6 Communication Tips for Being Heard

Posted September 02, 2011 - By Carrie Kish | View Comments

Are your words falling on deaf ears?

Every industry and most groups, teams and organizations have special language that they use to communicate with each other.  The special language, acronyms and jargon is useful in streamlining communication and in creating a sense of belonging among members – think of it like a secret handshake.  All the members of a the tribe understand the special usage.  They even use their understanding and skillful use of jargon as a tool for distinguishing themselves among other members.  Jargon can also be used to exclude people from conversations – sort of like using a secret code that outsiders don’t really understand.

The challenge for leaders is to use language intentionally and inclusively.  Language can be used intentionally to create rapport and create community.  The unintentional overuse of jargon can create distance and mistrust.

Here are some tips for using jargon more effectively:

1.  Know the jargon that is being used in your industry, group or community.  For example, coaches use words like change, transformation, destiny, inspiration, goals, passion, purpose and results.  Inner city youth might use expletives in creative, non-traditional ways as a noun, a verb, an adjective and a bunch of other parts of speech.  Catholics use language that only other Catholics use (and understand) regularly like genuflect, communion, altar, tabernacle, vestments, etc.  Everyone has some special language:  Bloggers, Athletes, Website Designers, Coaches, Entrepreneurs, Chefs, Educators, Administrators, Doctors, Book Club members, Family members, Alumni, etc.  Know what yours is!
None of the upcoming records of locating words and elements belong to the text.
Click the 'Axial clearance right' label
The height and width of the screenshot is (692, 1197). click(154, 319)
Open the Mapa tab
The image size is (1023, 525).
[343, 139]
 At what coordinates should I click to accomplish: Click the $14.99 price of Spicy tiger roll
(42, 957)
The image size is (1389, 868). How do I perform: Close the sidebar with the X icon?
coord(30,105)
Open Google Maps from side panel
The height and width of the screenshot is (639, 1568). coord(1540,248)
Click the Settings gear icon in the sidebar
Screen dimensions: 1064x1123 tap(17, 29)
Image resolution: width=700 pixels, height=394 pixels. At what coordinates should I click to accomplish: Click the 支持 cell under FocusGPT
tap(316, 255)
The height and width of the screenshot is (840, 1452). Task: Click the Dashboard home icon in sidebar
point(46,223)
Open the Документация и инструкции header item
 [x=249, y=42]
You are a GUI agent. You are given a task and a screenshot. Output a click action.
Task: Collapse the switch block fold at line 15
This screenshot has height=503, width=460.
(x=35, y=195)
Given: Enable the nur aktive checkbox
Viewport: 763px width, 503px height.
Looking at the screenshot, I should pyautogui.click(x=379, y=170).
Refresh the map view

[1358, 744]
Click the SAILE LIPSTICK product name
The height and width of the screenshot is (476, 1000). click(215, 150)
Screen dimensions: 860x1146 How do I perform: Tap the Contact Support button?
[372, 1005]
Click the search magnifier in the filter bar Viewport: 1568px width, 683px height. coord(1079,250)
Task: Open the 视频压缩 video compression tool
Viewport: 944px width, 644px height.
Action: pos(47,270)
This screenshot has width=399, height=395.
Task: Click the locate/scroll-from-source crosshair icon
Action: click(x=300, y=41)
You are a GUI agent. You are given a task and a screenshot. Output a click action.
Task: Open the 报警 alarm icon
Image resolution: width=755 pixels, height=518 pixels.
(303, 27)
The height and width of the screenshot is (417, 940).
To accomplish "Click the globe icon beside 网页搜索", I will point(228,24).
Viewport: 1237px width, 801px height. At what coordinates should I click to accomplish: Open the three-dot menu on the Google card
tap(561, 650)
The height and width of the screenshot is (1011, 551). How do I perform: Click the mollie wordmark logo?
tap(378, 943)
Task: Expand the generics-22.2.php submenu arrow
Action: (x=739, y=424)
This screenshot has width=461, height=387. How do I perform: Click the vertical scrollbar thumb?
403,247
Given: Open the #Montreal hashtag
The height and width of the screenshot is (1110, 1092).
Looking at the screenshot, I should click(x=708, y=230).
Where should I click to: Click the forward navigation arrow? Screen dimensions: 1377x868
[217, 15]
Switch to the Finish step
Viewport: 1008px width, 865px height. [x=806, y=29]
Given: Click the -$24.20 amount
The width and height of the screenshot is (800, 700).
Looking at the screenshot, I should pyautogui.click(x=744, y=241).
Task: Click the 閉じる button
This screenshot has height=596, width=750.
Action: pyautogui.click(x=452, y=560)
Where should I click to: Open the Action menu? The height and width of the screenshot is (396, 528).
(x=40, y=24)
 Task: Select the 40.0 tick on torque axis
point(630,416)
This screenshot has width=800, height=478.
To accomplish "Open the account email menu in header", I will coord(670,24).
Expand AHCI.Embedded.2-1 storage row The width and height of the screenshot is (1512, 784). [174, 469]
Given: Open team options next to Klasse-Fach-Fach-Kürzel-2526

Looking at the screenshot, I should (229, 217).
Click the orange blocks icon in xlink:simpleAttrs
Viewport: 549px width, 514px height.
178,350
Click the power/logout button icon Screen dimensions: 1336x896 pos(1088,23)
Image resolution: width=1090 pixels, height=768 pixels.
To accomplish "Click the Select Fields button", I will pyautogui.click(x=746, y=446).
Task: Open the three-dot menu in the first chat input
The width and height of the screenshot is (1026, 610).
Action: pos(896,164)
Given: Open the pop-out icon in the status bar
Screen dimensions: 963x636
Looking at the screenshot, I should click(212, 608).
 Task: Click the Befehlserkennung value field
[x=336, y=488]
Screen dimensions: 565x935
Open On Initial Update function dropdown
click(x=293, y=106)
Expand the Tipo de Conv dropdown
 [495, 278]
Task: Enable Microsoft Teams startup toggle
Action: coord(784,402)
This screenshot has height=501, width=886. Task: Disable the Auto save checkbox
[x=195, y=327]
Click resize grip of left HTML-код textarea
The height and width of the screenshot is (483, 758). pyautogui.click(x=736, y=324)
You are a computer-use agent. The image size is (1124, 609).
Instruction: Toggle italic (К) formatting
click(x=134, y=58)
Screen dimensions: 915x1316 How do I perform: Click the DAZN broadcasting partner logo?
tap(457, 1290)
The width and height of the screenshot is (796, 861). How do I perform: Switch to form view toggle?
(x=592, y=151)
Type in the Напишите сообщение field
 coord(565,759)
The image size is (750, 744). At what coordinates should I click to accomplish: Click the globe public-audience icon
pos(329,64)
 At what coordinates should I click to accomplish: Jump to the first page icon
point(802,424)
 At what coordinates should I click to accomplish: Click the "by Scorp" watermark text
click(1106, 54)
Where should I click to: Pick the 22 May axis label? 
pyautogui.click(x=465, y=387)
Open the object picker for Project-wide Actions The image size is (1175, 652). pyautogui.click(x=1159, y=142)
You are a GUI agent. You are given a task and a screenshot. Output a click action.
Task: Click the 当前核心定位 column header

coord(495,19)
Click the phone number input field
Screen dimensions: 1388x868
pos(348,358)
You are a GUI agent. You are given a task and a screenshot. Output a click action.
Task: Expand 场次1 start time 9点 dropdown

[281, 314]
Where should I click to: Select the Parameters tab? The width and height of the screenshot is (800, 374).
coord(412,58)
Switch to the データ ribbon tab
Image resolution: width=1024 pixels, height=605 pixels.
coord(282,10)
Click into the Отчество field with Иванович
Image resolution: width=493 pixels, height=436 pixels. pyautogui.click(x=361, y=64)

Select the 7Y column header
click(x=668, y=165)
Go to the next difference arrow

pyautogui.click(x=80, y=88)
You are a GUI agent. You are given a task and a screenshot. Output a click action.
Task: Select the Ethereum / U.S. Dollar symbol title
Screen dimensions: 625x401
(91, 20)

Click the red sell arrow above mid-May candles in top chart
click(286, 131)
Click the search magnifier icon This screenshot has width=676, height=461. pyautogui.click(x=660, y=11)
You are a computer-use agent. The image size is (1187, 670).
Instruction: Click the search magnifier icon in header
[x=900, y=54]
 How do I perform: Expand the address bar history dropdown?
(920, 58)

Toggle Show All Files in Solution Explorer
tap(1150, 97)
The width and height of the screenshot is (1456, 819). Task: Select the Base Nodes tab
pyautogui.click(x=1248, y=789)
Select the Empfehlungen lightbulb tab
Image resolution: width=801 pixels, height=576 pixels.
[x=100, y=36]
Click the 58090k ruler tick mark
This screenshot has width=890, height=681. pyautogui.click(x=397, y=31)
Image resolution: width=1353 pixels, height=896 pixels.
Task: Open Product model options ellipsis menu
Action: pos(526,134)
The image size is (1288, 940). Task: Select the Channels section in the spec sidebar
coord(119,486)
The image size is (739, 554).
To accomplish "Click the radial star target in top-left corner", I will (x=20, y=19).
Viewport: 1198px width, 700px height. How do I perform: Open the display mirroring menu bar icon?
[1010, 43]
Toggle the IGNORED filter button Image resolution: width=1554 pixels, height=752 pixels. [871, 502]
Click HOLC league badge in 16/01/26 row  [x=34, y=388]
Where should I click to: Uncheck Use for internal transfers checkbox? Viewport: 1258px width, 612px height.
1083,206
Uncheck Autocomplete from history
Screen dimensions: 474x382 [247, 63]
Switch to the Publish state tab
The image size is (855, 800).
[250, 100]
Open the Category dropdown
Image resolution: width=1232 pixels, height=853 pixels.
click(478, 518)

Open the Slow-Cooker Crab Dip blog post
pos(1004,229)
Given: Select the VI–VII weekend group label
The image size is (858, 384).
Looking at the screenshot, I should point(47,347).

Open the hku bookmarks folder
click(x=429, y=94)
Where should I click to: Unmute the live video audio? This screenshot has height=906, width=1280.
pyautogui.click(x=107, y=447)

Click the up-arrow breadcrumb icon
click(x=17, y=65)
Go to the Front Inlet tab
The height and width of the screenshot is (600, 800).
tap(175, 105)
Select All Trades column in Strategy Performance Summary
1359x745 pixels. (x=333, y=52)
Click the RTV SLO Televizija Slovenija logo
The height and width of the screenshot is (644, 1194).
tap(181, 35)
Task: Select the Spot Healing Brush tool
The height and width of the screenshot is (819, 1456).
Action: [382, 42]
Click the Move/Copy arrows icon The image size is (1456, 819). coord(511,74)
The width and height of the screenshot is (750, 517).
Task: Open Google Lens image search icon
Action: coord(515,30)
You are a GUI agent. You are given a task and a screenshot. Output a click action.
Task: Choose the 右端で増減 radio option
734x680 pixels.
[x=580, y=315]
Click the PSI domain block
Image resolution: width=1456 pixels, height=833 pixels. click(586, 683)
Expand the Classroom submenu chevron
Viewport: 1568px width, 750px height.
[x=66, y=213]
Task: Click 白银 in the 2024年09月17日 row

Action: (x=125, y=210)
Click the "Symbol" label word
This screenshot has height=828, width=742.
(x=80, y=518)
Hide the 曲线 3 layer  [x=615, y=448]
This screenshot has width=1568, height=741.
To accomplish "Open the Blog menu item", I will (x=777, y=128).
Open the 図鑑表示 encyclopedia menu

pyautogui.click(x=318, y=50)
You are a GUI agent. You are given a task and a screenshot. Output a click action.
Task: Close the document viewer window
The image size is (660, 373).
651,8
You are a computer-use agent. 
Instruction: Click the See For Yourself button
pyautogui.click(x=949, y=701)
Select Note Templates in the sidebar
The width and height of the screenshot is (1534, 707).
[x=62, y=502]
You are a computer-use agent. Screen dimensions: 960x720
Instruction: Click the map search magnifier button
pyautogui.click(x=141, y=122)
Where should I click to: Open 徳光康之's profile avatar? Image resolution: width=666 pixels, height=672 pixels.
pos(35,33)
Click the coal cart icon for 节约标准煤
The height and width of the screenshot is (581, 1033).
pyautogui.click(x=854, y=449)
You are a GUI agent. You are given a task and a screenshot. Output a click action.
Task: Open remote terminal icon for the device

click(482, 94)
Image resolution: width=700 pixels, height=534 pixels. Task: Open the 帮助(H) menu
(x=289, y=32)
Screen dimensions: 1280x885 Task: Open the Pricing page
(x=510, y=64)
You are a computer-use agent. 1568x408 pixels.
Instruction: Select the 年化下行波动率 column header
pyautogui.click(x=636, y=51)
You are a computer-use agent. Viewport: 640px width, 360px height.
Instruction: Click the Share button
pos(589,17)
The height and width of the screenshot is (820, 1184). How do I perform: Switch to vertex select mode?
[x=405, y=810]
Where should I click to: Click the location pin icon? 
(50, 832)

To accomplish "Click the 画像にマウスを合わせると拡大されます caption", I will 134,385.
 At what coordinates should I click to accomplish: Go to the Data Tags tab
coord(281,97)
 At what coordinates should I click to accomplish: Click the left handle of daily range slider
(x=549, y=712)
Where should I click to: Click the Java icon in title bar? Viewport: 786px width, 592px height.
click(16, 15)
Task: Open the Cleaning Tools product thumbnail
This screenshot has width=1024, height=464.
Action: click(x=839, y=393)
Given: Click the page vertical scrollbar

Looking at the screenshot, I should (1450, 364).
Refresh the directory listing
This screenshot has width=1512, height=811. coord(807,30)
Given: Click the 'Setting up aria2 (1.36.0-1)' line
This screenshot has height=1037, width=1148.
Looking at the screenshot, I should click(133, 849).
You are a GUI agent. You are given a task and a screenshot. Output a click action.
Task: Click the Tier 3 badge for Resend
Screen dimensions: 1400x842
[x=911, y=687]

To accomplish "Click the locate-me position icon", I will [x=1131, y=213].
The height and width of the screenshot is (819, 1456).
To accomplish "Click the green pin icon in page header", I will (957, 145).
2.  Use jargon inclusively with other members of your group and stretch yourself to use language more intentionally both inside and outside of your group.

3.  Pay attention to the impact of the language you’re using.  If people’s eyes are glazing over or they are staring off into space, they might not be understanding you.  Some words and phrases are so overused that they don’t even mean anything significant any more.  What are the words and phrases that you are using that don’t have any real defined meaning?  Simplify your language, use less jargon and start connecting with people on a more profound level.

4.  Know the jargon of your clients, customers and other people you would like to influence.  Using their language can help create rapport and influence.  And, it can backfire on you, too.  Only use words and phrases that you can use authentically – that fit your personality and your relationship to the individual or group you want to influence.  Some words and phrases are for insiders only.  Teenagers can call each other “Dude” and an assortment of other less printable names, but their parents and teachers probably don’t have a lot of leverage with them for use of these words.  However, parents and teachers probably do want to be able to use a word like “text” as a noun, verb, adjective, etc.  And, they will want to have a working understanding of the distinctions between “going out, hanging out, chilling out and passing out.”

5.  When in doubt, leave it out!  If you aren’t sure how to use a word or phrase, then don’t.

6.  Do not assume that everyone knows what you mean. If you aren’t positive that the people listening to you understand how you are using words in context, simplify.  Use more words or less words – paying attention to who is listening and how they are understanding you.